You’re a high profile executive in the technology industry with a record of innovation–and suddenly are being quietly considered by the White House as a potential candidate for an upcoming presidential appointment.

Naturally, the FBI is tasked with putting together a report, assessing your fitness for the position and looking for potential skeletons in your closet.

Curious what that kind or report looks like?

A newly released, 191-page report on Apple founder “Steven Paul Jobs” now available on an FBI Records website, provides a revealing glimpse of what the government might report on you.

According to a Feb. 21, 1991 fax contained on page 160 of the report–from “Director, FBI” to field offices in Cincinnati, New York, Sacramento, San Francisco and Washington–the bureau was requested “to conduct a Level III background investigation of Mr. Jobs for a Presidential appointment to the President’s Export Council.”

Jobs was president of NEXT Inc. at the time.

The position did not require Senate confirmation, according to the fax, but agents were informed:

“Appointee will be required to make decisions concerning policy and personnel matters; therefore…determine if appointee has expressed or manifested any bias or prejudice against any individual or group based upon sex, race, color, religion, national origin, handicap or age. Also determine if appointee uses illegal drugs or abuses alcohol.”

Agents were reminded, “the position for which the appointee is being considered shall not be disclosed to any interviewees.”

The report captured a variety of field reports, based on interviews with individuals who had worked with Jobs, but whose names were redacted.

The report would sound familiar to anyone who has read Walter Isaacson‘s biography of Jobs, which captured in great detail Job’s powerful personality and his mercurial tendency to be blunt and derisive with colleagues.

Among the field reports collected in the file, interviewees described Jobs as “an excellent business negotiator and recruiter of talent” and as “an extraordinary person with a good reputation, but when it comes to business, there are frequently disagreements and sometime hard feelings.” It also revealed Job’s experimentation with drugs, details about a daughter born out of wedlock and other information that by now is widely known.

Several pages of memos and handwritten notes in the file lso provide a glimpse into a $1 million bomb threat that was made against Apple on Feb. 7, 1985, several months before Apple fired Jobs.

The report is available on a section of the FBI’s website called “FBI Records: The Vault” which the FBI describes as “our new electronic reading room.”

The online site contains more than 3,000 documents that have been scanned from paper into digital copies, according to the site.

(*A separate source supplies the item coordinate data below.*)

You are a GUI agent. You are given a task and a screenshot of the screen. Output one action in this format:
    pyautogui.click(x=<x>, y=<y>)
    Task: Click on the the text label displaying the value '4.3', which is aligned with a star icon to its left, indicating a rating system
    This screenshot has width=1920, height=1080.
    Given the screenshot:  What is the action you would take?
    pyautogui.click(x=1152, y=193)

Included on the site are numerous files that have been released to the public but not previously made available on the FBI’s website, as well as unreleased files.

It also includes a variety of other documents including it a 1978 edition of the FBI’s “Manual of Investigative Operations and Guidelines.”

The FBI includes a disclaimer noting “the content of the files in the Vault encompasses all time periods of Bureau history and do not always reflect the current views, policies, and priorities of the FBI.”

The FBI continues to maintain a physical reading room to review FBI records at the bureau’s headquarters in Washington, D.C.